Authorities in the US and other countries had been monitoring MSC vessels for several years, suspecting that the company's crews had been infiltrated by members of the Balkan Cartel in order to facilitate cocaine smuggling into Europe. US authorities had boarded and searched several other MSC ships and were tracking the Gayané before it entered American waters.

==Seizure==
MSC Gayané was met by law enforcement vessels and boarded by about a dozen federal agents while heading into Delaware Bay, then escorted into the Port of Philadelphia's Packer Marine Terminal. Once docked, authorities found nearly 20 tons of cocaine; eight members of her crew were charged. The U.S. Attorney General seized the Gayané until MSC posted a $50 million bond to release her.

==Prosecutions==
By August 2021, all eight crew members charged with crimes had been sentenced. On October 31, 2022, former professional heavyweight boxer Goran Gogic was charged with three counts of violating the Maritime Drug Law Enforcement Act and one count of conspiracy thereof in relation to the MSC Gayané bust.

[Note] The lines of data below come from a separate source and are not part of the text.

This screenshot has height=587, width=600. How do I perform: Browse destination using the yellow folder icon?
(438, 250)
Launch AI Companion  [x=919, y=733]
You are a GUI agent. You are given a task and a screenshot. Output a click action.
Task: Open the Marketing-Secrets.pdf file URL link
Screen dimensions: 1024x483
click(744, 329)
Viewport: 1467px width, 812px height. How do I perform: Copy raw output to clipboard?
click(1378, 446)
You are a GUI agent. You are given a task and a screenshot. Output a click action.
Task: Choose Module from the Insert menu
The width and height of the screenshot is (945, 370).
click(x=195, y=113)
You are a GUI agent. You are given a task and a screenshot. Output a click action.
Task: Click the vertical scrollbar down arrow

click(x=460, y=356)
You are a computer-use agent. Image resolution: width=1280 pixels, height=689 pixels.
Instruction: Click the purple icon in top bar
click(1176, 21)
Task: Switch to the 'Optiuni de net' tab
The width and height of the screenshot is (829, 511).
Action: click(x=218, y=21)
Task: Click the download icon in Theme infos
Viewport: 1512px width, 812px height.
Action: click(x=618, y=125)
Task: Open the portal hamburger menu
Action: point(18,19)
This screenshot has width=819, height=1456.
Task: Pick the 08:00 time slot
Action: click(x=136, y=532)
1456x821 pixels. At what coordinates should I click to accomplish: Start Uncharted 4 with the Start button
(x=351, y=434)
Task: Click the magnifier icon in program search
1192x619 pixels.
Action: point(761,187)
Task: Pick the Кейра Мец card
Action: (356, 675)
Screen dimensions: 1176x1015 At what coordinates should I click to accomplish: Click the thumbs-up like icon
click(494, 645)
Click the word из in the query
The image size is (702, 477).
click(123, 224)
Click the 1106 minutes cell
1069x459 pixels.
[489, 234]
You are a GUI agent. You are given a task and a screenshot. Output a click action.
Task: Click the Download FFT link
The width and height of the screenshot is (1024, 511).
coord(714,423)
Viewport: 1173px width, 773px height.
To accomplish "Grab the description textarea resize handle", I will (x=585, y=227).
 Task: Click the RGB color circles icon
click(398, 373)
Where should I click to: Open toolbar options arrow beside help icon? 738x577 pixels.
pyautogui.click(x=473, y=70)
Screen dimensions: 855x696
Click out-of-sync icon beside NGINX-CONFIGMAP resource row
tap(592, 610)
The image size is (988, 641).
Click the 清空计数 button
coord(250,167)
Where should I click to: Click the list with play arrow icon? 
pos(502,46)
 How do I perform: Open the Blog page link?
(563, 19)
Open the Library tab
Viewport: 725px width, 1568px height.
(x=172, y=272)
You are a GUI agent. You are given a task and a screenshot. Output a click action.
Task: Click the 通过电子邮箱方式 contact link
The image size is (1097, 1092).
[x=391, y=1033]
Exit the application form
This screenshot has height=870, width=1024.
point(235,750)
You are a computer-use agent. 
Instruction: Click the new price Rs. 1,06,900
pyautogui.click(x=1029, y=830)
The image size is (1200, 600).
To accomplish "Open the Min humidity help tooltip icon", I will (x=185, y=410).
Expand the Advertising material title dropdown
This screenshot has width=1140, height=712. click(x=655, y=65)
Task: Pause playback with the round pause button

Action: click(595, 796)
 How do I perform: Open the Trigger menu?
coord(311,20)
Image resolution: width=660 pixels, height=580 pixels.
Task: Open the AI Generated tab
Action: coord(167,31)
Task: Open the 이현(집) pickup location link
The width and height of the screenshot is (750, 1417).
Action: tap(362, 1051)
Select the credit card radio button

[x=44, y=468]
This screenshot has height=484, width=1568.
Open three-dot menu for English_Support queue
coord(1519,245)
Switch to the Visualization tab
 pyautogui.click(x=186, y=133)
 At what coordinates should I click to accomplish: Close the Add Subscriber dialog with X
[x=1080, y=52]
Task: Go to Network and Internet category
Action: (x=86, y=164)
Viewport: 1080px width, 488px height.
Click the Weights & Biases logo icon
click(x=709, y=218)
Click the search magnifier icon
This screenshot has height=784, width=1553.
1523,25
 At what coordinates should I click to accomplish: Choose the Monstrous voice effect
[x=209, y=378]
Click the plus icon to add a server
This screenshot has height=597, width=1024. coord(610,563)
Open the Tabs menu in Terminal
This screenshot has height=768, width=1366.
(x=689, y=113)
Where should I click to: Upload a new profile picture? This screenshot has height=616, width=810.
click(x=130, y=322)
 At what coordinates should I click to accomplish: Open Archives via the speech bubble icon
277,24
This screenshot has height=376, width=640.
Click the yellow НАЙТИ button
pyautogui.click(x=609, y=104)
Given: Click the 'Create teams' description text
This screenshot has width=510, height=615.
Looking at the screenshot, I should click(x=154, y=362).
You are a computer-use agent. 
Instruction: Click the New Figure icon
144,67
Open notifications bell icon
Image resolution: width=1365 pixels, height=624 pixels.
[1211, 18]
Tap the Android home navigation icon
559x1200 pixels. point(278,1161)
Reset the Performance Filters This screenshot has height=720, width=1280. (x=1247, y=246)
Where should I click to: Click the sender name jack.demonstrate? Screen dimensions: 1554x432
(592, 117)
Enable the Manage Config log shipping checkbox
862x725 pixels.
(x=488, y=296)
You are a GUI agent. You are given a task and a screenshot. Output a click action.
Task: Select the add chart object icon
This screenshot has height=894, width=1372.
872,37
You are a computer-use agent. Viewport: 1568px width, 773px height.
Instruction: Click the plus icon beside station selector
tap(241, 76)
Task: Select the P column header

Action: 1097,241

In December 2022, Bloomberg Businessweek reported that US customs authorities were attempting to get MSC to pay more than $700 million in penalties related to the seizure. The United States Attorney for the Eastern District of Pennsylvania was also reported to be preparing a civil case against MSC, arguing that they bore responsibility for the illegal cargo and should forfeit the Gayané or pay penalties amounting to a significant share of its value.